RAW DATA:
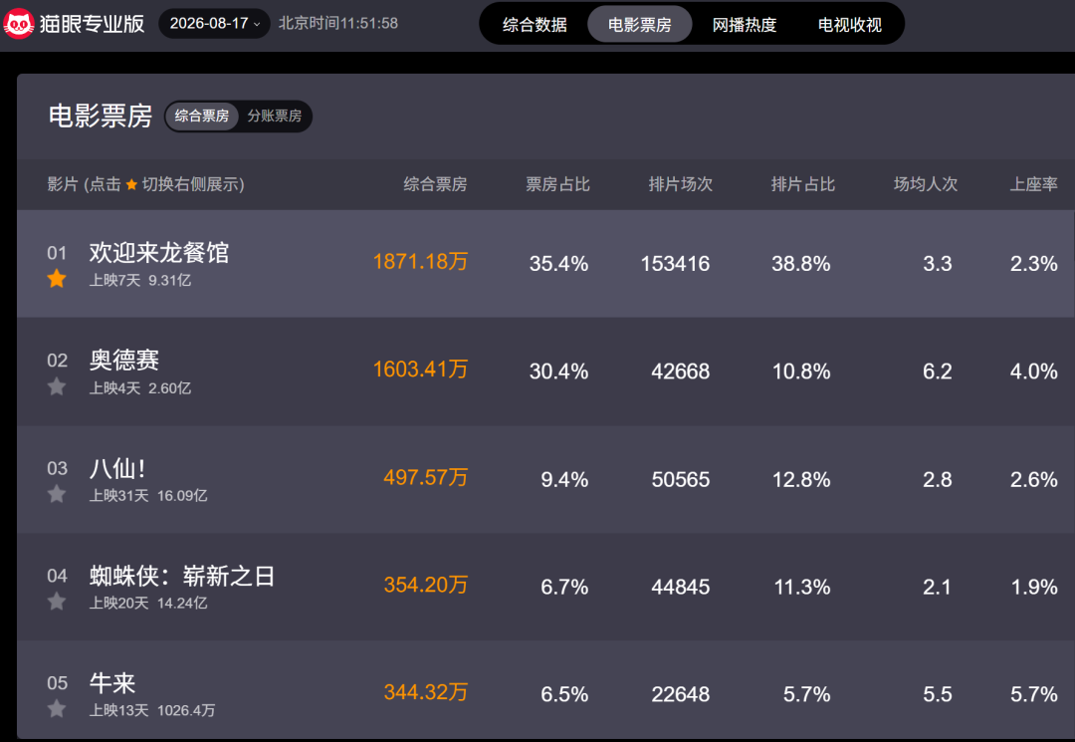
Task: Select 综合票房 toggle option
Action: point(201,116)
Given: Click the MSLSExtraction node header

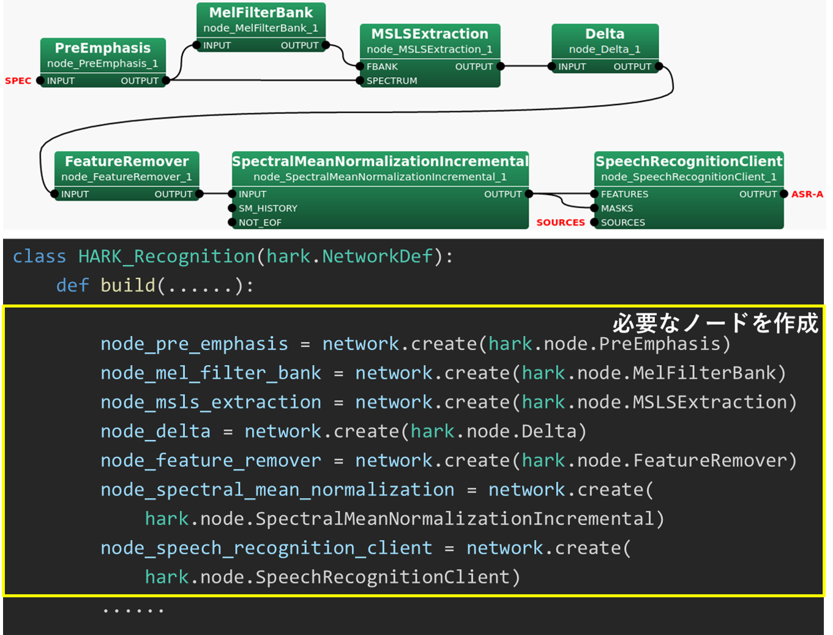Looking at the screenshot, I should [x=430, y=34].
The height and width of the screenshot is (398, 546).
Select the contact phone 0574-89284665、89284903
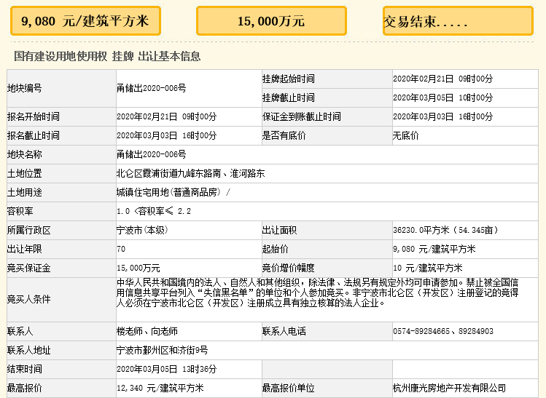pos(442,331)
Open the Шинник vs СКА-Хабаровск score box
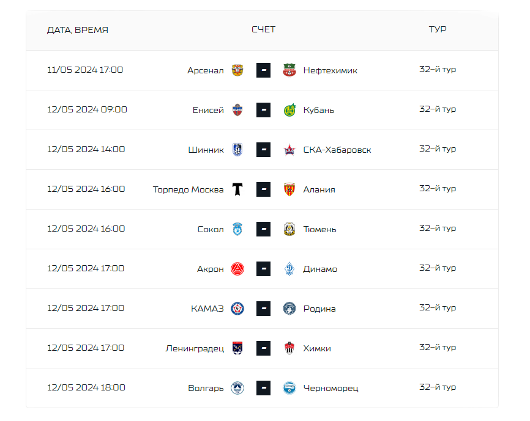 coord(263,150)
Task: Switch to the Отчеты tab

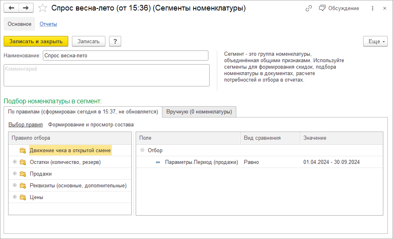Action: (x=48, y=24)
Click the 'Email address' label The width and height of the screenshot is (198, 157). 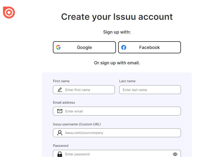64,103

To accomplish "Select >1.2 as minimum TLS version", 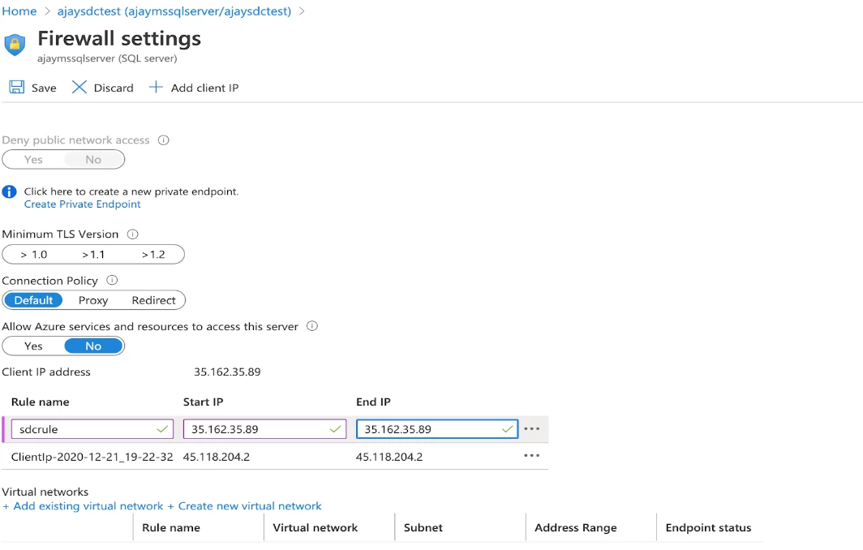I will (152, 254).
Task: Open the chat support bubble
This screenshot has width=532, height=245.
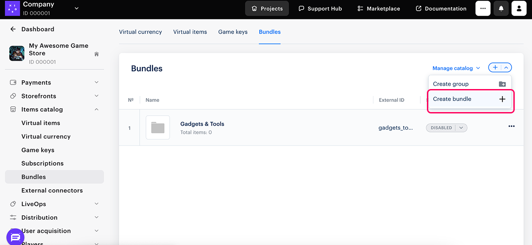Action: [x=15, y=237]
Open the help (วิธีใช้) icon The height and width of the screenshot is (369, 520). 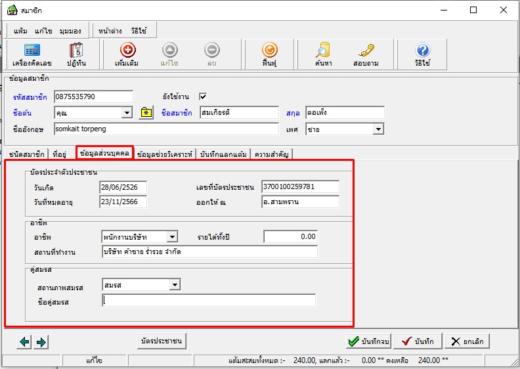pyautogui.click(x=423, y=55)
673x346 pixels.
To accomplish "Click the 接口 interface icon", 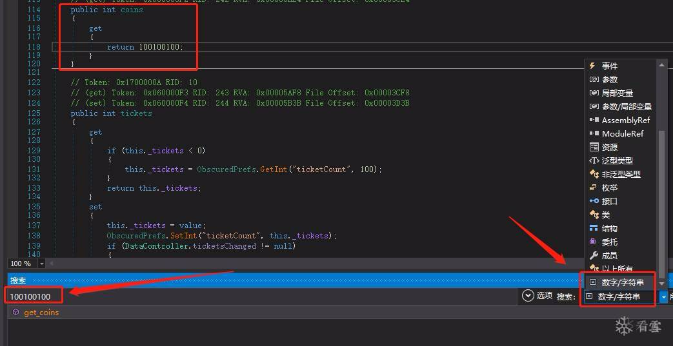I will coord(594,201).
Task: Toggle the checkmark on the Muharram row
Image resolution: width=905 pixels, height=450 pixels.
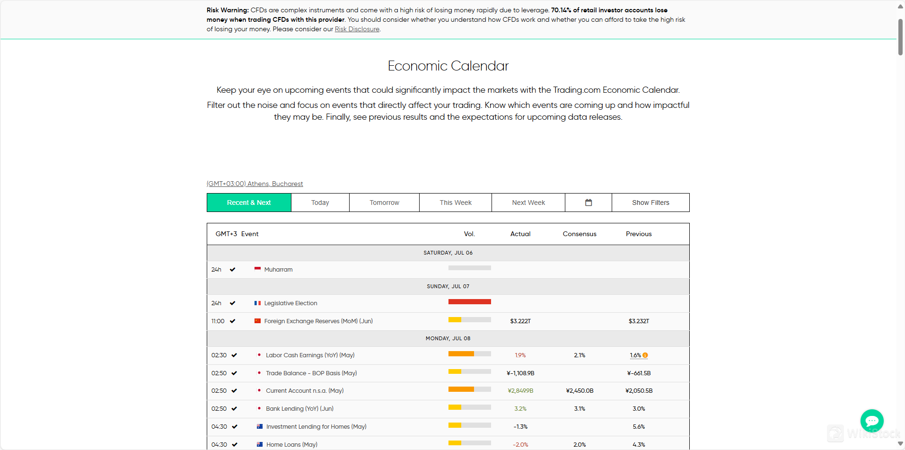Action: click(232, 270)
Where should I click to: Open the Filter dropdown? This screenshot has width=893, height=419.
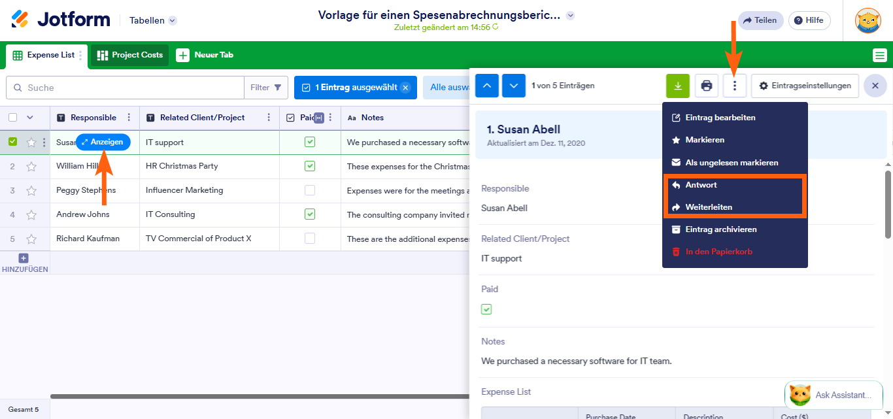pos(266,87)

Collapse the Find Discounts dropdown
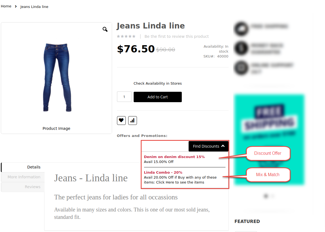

WORK TO COMPLETE:
Every line from the one containing "Task: Toggle the" to the end of the material above is to be returned exactly, with the pictures left out.

COMPLETED EXERCISE:
Task: Toggle the checkmark on the Muharram row
Image resolution: width=905 pixels, height=450 pixels.
Action: click(232, 270)
Where should I click to: Open the Filter dropdown? This screenshot has width=893, height=419.
pos(266,87)

Collapse the Find Discounts dropdown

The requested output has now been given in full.